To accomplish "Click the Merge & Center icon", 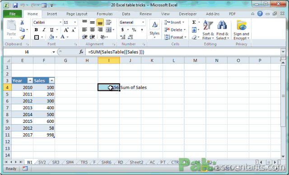I will tap(108, 29).
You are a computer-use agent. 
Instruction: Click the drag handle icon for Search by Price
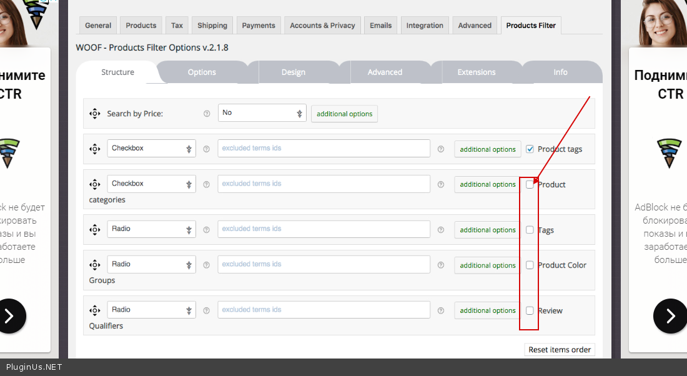94,114
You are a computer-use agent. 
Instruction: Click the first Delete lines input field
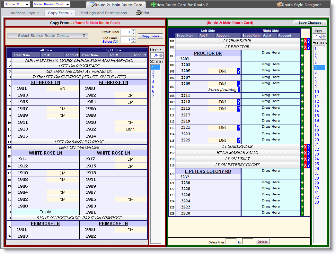point(231,242)
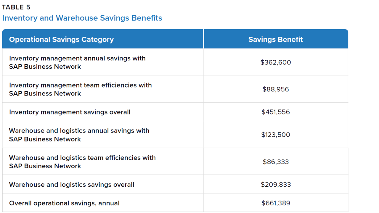The image size is (379, 213).
Task: Click the 'Inventory management savings overall' label
Action: [x=70, y=112]
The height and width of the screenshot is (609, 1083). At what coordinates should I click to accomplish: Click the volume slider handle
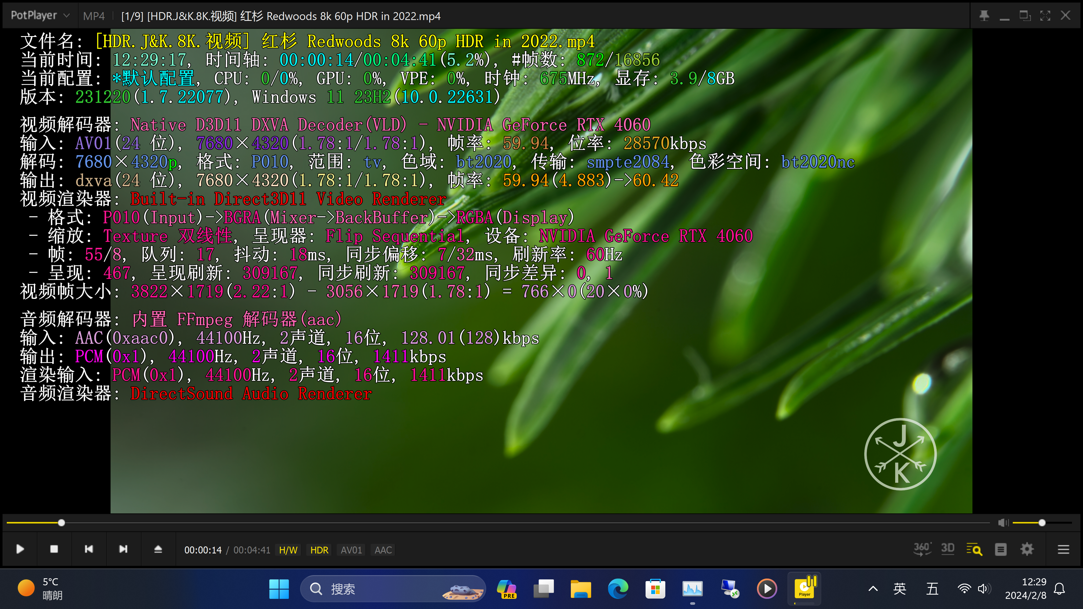pos(1042,523)
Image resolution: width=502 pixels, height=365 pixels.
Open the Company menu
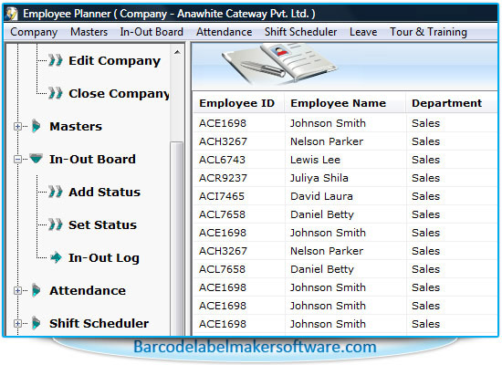(x=34, y=32)
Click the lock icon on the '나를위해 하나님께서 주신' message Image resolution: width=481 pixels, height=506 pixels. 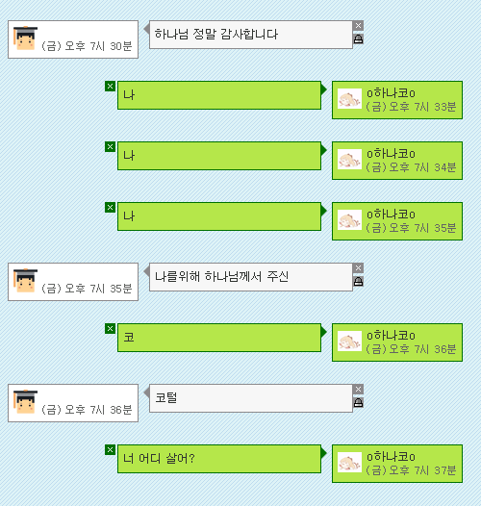pyautogui.click(x=358, y=282)
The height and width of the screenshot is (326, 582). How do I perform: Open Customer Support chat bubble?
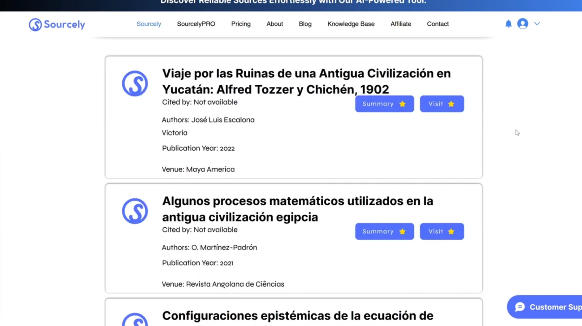(545, 307)
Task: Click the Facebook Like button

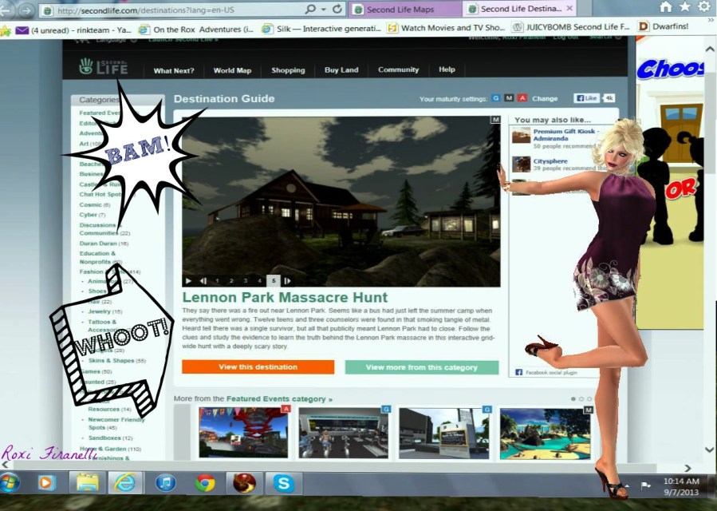Action: click(x=586, y=98)
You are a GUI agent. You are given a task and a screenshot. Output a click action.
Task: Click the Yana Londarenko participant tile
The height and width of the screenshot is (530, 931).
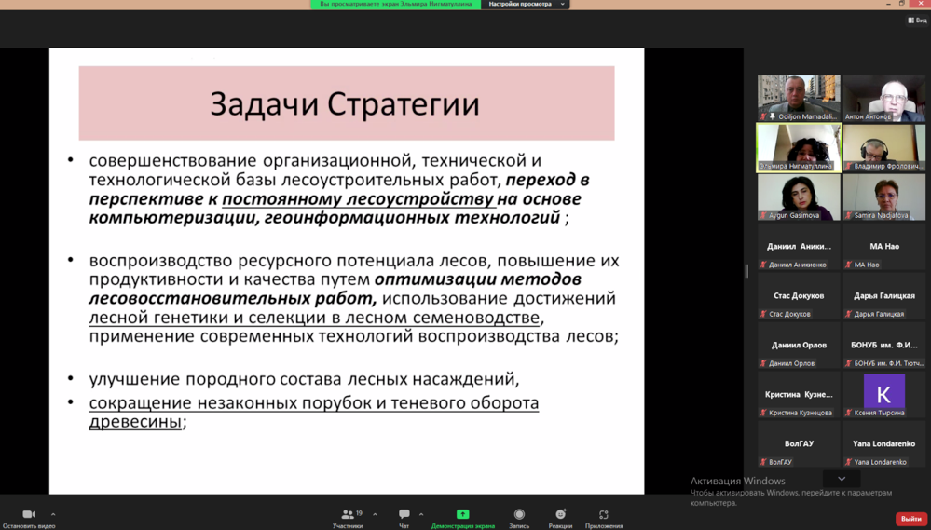884,444
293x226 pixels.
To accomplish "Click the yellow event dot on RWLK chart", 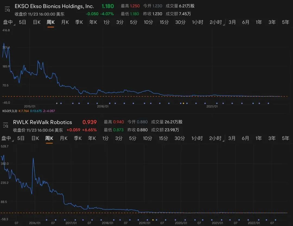I will (153, 220).
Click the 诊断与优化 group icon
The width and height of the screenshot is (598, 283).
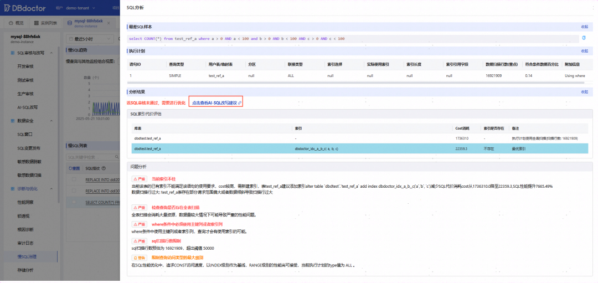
——
TASK OBJECTIVE: Rewrite the lines from the one containing "The height and width of the screenshot is (609, 1083)." through the one containing "(x=34, y=32)", inclusive, with "volume" changed to "brightness" and nothing else altered. Leave the pictures out of your answer.

RESULT:
The height and width of the screenshot is (609, 1083). At what coordinates should I click to accomplish: Click the brightness slider handle
pos(1042,523)
Image resolution: width=502 pixels, height=365 pixels.
Open the Company menu
(x=34, y=32)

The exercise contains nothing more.